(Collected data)

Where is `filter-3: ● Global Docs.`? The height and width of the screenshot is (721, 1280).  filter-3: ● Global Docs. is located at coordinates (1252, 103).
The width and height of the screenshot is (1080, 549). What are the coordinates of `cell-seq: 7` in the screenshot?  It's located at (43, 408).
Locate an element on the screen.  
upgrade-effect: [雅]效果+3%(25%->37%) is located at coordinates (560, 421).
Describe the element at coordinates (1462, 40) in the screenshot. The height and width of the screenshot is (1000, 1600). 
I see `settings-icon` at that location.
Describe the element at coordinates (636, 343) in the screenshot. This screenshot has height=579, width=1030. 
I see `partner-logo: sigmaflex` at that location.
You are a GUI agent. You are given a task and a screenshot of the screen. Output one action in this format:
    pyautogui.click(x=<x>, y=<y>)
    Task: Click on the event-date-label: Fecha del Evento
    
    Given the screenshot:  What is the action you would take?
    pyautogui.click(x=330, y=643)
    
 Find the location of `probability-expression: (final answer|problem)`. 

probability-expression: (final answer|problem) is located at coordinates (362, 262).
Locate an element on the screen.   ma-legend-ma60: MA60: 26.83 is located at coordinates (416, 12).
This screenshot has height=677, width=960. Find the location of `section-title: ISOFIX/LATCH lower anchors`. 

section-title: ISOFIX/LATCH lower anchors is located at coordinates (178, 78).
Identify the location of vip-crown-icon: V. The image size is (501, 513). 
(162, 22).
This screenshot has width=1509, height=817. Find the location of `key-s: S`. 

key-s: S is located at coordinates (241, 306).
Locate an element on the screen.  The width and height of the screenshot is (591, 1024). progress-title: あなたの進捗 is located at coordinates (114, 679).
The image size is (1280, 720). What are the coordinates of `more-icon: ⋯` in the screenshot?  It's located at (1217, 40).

# Task to carry out
Copy out the records word for word, beginning at the very start and ending after the line that contains "upgrade-effect: [雅]效果+3%(25%->37%) is".

# Solved exercise
Where is `filter-3: ● Global Docs.`? The height and width of the screenshot is (721, 1280).  filter-3: ● Global Docs. is located at coordinates (1252, 103).
The width and height of the screenshot is (1080, 549). What are the coordinates of `cell-seq: 7` in the screenshot?  It's located at (43, 408).
Locate an element on the screen.  
upgrade-effect: [雅]效果+3%(25%->37%) is located at coordinates (560, 421).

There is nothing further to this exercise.